The last of their self-styled pack was Hope of the Sweet Smile. She was Nathan’s girl, pretty as a picture, and the hardest biker bitch Black had ever clapped eyes on. Whoever named her did a piss poor job. They all now sat at the table for the first time, joining what Ned and his buddies loosely termed a club.

 

‘Order!’ Ned yelled and banged on the table with a gavel. Black and Sam shared a humor-filled look at the sight of a gavel. Who did he think he was? Up until now, like a bunch of girls in a sorority, the president’s gavel had been passed back and forth between Joseph and Ned. Black thought it was ridiculous but never got a chance to say that, as soon after that, the meeting proceeded to descend into chaos.

It was all Black’s fault.

 

His and Sam’s pack had been voted into the club, no problem. The problems arose when Black had suggested they wear a patch. Close to half the club, including the current president Joseph, had flown off the handle. There were real back-patch clubs nearby who would skin them alive if they wore a patch, Ned explained as if they didn’t already know that. Black didn’t much care, he could handle himself, and his pack were one-hundred-per cent behind him. The club was split but not quite down the middle. One of Ned and Joseph’s original crew had apparently been pushing for this move for years and now he had the backing he needed to get the job done.

 

‘Vote!’ Max, the rebel member of Ned’s crew, shouted over the cacophony of gruff voices all clamoring to be heard. ‘All those in favour of wearing the patch?’

‘Aye!’ Came six answering voices.

 

‘Against?’ Only four voices including Joseph’s and Ned’s, rang out this time.

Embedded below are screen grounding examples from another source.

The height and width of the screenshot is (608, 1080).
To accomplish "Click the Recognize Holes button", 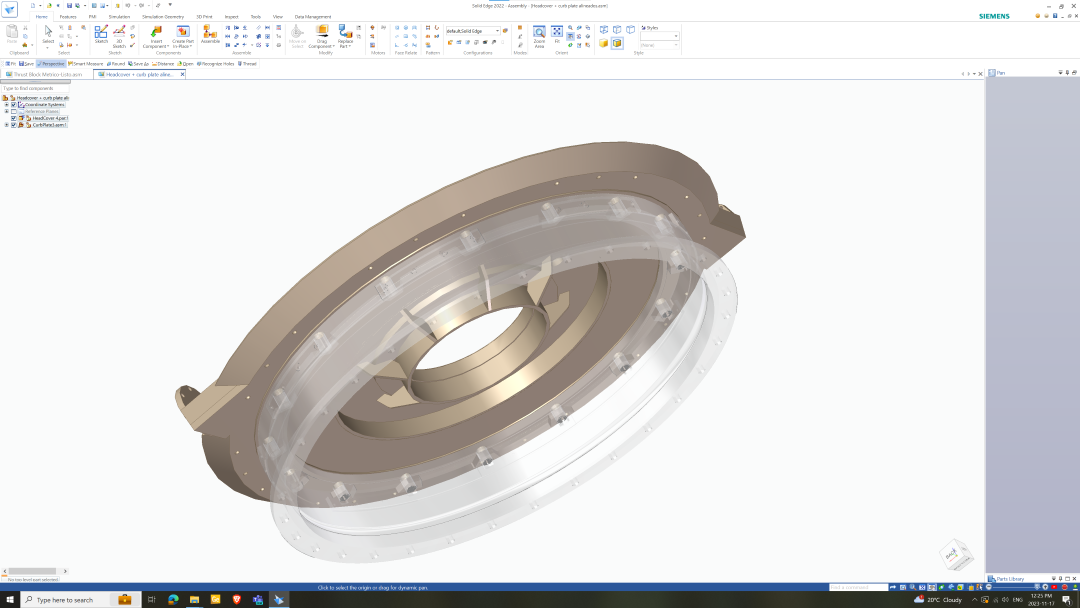I will click(x=216, y=63).
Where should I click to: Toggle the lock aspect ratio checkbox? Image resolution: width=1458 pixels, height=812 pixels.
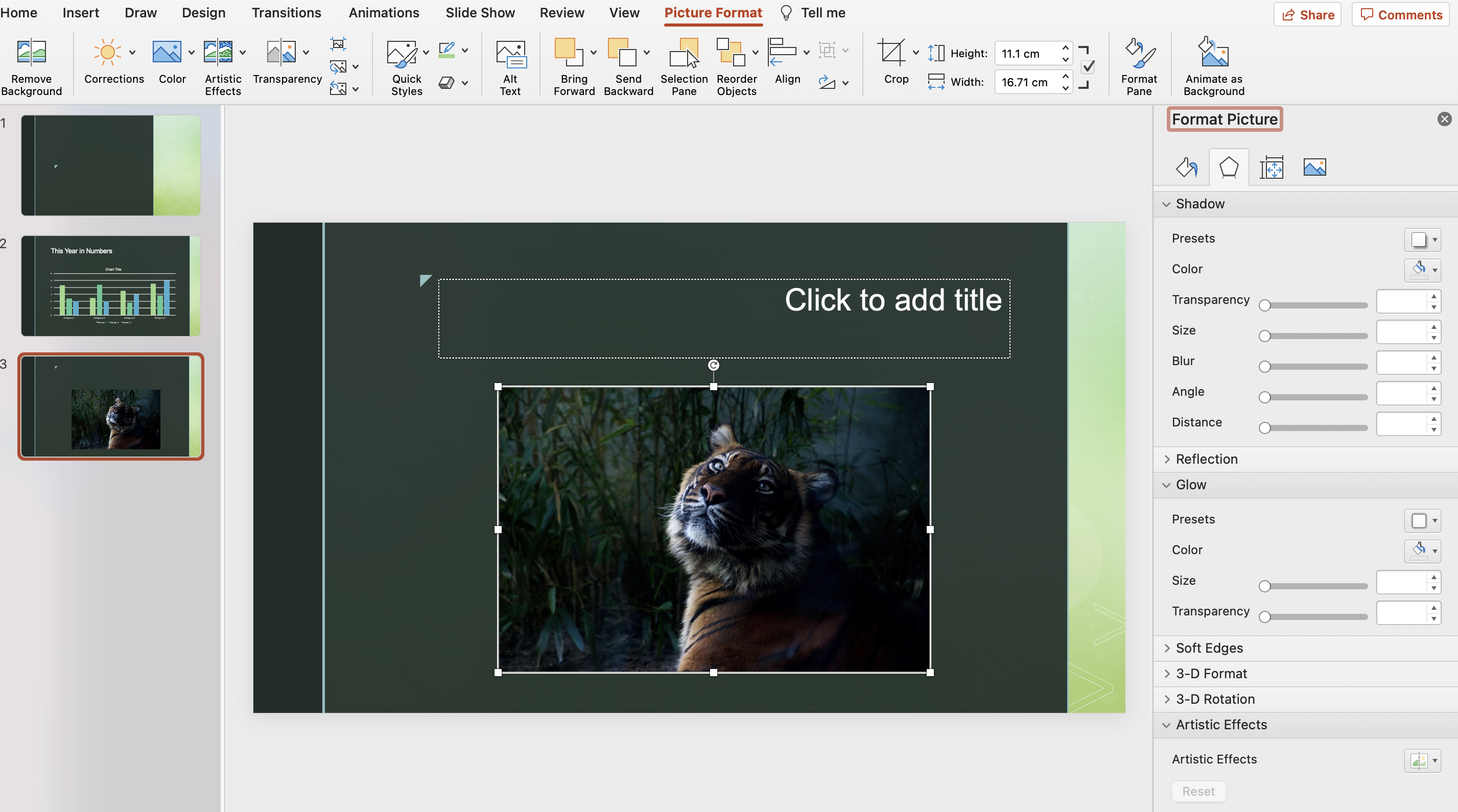pyautogui.click(x=1087, y=67)
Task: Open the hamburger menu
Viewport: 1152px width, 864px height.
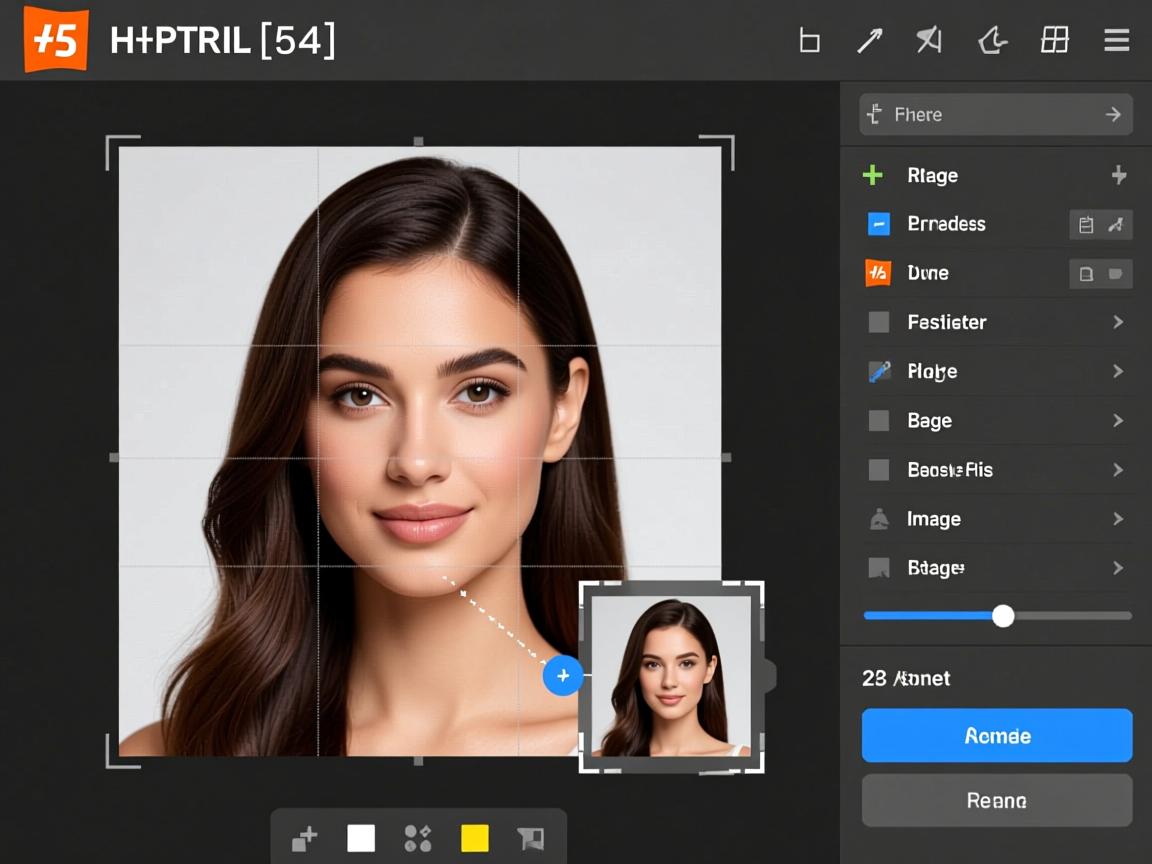Action: pos(1116,40)
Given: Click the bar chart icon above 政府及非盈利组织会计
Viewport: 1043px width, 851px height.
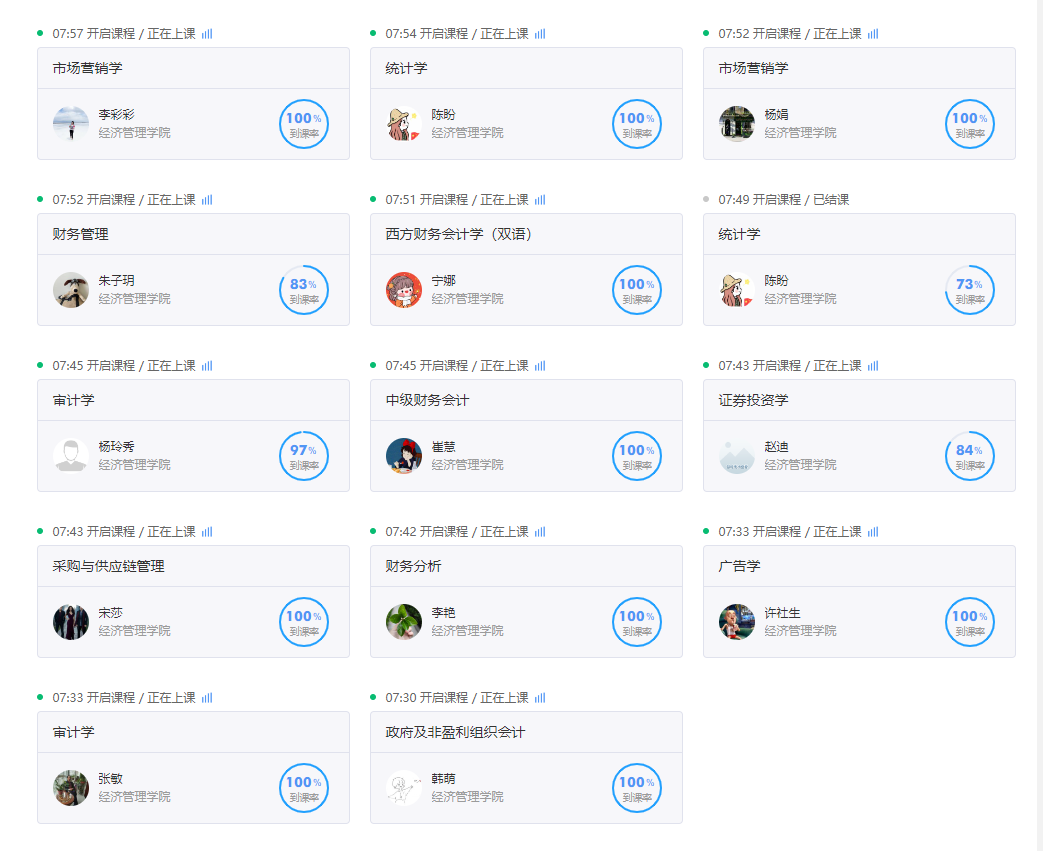Looking at the screenshot, I should [x=540, y=698].
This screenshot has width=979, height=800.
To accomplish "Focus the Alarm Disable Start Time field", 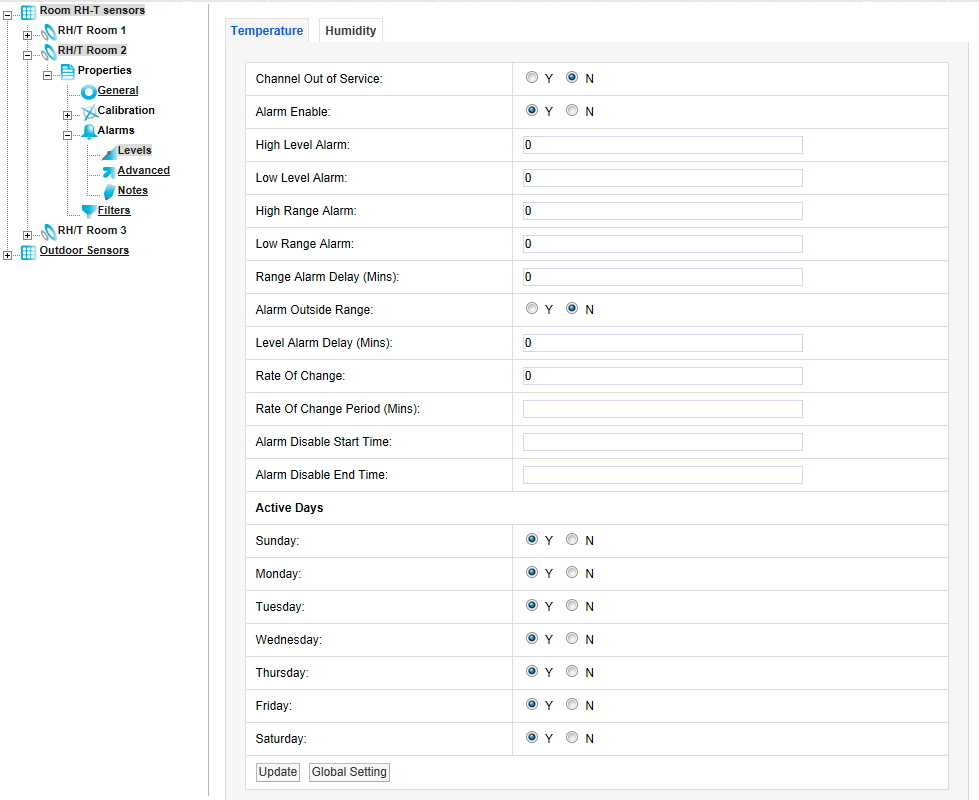I will tap(662, 442).
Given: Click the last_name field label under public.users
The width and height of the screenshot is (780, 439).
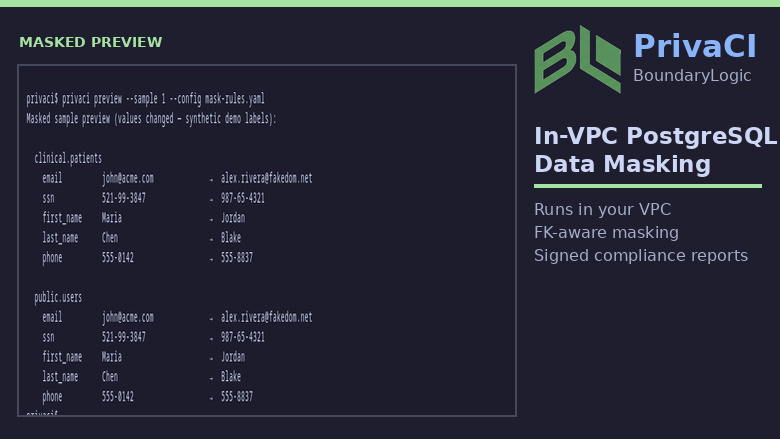Looking at the screenshot, I should [60, 377].
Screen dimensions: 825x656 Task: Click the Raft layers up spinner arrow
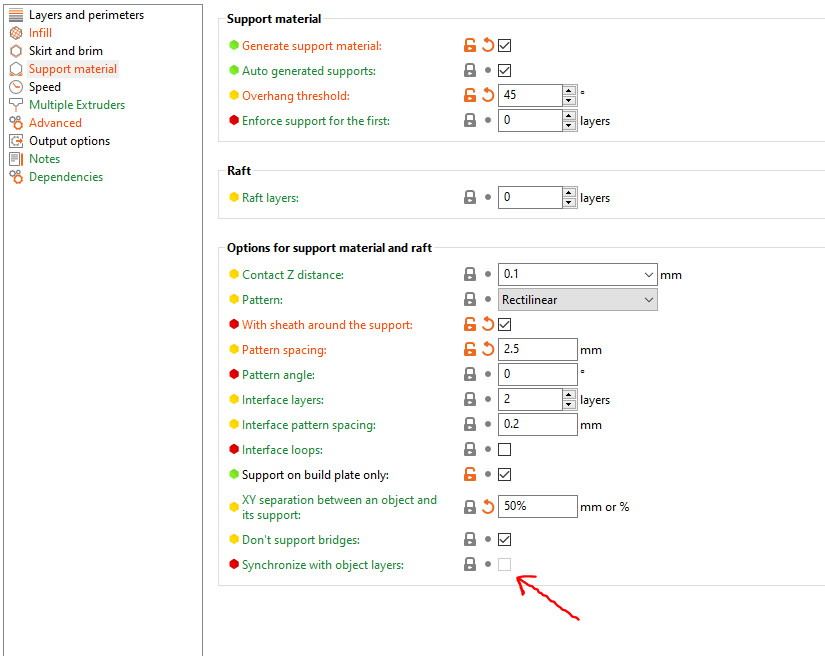click(570, 192)
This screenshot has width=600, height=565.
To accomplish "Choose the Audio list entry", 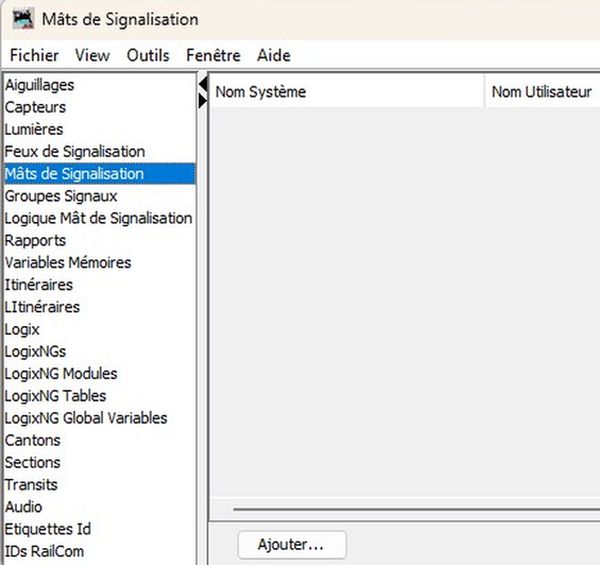I will coord(24,507).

‘Vote carried,’ Ned sighed with a worried look. The man had lived long enough in these parts to know the club’s decision would likely cause havoc. Black knew it too, but he didn’t give a damn.

 

‘I’ve already designed a patch,’ he announced, and a rare grin passing across his face. Looking around the faces of each of the members of his new club, he pulled out his design. ‘We just need to come up with a name.’

 

Coming up with names was going to be something of a chore around here, what with the club and the bar still needing good ones. Black didn’t need to worry about his new tattoo studio though, he’d already settled on a name – had begun dreaming one up even before they’d decided to settle permanently in Banks. It would be called Innocent Ink. It was irony, you see. There was nothing remotely innocent about Black, his parents had seen to that, followed by the people in foster care, and finally by the way he had chosen to live his life. And Black didn’t have one single regret about the fact.

Long ago he had decided to make the most of what he had and take whatever he didn’t. He was sucking the marrow right out of this carcass of a life he’d been given, and he wasn’t about to apologize for it.